--- THE RECORDS Enclosed Below ---

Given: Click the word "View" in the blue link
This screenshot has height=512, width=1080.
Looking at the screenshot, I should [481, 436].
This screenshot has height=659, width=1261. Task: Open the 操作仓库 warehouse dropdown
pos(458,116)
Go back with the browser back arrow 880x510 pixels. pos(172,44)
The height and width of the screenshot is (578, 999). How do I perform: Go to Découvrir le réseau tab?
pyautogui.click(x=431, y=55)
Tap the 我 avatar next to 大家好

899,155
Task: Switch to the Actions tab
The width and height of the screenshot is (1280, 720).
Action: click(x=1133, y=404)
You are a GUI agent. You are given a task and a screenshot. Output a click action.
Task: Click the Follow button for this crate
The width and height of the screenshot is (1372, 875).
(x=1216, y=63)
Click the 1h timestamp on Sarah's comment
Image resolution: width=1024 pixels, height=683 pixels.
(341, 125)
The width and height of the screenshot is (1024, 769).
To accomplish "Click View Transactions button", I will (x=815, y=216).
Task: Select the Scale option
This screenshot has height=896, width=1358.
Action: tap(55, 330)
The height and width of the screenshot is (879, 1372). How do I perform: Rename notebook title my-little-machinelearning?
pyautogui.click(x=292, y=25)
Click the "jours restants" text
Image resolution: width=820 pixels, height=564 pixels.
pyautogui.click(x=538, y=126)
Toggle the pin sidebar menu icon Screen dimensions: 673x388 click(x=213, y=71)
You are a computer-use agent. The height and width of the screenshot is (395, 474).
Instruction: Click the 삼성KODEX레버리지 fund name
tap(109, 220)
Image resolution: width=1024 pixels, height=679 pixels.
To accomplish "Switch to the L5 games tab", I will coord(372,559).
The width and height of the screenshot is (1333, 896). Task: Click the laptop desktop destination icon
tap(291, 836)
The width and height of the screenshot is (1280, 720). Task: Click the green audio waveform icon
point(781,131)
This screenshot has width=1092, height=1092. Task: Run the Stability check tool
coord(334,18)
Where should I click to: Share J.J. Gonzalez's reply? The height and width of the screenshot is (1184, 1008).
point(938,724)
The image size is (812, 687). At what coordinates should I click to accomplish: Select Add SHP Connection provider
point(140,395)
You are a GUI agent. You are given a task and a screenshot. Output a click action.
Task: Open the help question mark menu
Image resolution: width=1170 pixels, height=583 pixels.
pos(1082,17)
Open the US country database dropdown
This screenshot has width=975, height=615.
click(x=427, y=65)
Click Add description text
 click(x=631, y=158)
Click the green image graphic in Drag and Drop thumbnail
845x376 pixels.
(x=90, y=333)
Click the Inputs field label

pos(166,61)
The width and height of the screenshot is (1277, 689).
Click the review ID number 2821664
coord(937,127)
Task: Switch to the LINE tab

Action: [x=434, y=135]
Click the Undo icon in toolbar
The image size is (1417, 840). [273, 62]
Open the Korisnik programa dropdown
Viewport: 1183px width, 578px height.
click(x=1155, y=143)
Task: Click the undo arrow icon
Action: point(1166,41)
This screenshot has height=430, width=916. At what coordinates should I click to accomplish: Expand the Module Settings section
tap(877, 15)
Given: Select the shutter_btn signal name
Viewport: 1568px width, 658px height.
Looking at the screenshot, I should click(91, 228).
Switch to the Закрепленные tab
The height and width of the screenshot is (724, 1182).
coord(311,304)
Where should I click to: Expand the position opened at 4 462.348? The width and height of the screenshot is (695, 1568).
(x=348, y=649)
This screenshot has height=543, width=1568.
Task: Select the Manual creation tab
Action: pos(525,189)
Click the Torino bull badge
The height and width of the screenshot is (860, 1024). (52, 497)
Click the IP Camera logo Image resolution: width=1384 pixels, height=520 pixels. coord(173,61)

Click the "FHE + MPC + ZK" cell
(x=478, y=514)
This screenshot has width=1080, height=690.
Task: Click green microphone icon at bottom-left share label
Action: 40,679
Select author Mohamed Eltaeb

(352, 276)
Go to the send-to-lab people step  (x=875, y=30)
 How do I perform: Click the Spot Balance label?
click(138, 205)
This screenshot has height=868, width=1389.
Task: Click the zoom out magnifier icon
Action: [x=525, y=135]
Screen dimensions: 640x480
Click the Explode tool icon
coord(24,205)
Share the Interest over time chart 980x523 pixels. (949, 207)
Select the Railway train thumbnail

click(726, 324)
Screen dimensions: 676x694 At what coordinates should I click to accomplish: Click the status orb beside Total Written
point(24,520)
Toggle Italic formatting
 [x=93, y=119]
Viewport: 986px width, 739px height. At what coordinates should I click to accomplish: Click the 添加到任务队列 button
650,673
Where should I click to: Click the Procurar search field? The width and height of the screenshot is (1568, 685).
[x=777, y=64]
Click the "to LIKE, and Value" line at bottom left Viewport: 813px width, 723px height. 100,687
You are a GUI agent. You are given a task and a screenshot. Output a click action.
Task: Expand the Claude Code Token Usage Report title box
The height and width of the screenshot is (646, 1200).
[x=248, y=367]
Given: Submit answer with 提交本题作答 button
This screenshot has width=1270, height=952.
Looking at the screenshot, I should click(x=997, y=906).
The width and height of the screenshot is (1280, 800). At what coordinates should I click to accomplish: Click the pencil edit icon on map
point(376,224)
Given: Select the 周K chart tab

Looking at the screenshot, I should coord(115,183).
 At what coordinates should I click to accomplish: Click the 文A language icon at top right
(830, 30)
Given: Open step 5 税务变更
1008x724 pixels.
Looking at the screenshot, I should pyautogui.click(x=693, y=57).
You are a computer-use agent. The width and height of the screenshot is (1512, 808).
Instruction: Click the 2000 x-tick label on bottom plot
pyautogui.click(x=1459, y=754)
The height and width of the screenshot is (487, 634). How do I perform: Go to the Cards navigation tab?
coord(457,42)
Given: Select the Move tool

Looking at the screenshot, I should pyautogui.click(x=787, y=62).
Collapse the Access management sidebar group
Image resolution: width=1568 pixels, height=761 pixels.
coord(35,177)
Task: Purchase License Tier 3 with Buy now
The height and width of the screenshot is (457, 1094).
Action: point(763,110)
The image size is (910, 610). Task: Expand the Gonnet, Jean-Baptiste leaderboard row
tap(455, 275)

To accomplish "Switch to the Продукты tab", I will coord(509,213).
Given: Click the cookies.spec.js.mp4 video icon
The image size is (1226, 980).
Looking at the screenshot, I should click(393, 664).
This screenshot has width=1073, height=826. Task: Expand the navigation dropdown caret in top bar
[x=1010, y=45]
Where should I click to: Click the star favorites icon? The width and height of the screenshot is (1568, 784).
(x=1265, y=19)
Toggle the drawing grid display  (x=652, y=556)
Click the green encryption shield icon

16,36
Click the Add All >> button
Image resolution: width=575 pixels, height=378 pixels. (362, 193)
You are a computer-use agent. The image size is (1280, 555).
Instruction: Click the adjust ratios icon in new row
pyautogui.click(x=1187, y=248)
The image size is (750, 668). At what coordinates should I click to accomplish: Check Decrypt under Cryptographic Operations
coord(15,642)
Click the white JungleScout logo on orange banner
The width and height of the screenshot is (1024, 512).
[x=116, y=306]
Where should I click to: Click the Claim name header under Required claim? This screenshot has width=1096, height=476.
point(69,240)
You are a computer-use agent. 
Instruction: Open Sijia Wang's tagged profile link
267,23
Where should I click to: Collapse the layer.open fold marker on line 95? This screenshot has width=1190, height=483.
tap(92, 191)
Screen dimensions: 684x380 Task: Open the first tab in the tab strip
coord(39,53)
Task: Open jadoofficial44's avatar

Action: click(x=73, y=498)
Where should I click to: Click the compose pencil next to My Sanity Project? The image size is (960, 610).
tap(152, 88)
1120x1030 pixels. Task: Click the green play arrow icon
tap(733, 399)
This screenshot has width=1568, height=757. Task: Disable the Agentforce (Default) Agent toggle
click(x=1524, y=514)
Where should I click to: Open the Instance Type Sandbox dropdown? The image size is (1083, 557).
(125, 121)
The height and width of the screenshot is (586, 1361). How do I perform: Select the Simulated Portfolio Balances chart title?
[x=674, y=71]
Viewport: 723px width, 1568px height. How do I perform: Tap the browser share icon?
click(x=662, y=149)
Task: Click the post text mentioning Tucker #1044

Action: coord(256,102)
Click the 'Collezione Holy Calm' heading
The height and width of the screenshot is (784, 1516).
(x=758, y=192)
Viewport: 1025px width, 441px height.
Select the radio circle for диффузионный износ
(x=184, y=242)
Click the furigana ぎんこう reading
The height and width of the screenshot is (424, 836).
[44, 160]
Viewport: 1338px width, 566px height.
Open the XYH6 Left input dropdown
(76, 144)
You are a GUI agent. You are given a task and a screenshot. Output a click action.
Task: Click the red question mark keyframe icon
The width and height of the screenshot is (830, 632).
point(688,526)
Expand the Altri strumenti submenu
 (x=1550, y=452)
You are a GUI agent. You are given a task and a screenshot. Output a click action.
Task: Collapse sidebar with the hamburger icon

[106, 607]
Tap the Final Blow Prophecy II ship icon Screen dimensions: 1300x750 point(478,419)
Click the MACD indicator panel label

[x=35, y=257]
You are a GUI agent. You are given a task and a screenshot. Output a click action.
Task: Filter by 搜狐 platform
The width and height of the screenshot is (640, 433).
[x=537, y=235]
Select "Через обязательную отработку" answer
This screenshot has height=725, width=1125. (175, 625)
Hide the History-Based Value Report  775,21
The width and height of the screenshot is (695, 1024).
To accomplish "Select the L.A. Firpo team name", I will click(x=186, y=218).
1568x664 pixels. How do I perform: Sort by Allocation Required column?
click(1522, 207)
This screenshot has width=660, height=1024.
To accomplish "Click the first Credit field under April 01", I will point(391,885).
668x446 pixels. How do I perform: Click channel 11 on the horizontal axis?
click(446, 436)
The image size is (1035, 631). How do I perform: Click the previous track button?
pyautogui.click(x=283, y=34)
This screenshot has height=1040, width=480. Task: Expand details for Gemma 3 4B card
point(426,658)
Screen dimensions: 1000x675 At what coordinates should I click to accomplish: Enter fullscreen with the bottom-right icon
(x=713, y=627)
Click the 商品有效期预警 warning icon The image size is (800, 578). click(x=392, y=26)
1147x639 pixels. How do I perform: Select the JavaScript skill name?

--- End of Enclosed THE RECORDS ---

ASSIGNMENT » The required output is the stretch of entries above from the line containing "Viewport: 723px width, 1568px" through the line containing "Viewport: 1338px width, 566px height.", reproduced exactly.

RESPONSE AREA »
Viewport: 723px width, 1568px height. How do I perform: Tap the browser share icon?
click(x=662, y=149)
Task: Click the post text mentioning Tucker #1044

Action: coord(256,102)
Click the 'Collezione Holy Calm' heading
The height and width of the screenshot is (784, 1516).
(x=758, y=192)
Viewport: 1025px width, 441px height.
Select the radio circle for диффузионный износ
(x=184, y=242)
Click the furigana ぎんこう reading
The height and width of the screenshot is (424, 836).
[44, 160]
Viewport: 1338px width, 566px height.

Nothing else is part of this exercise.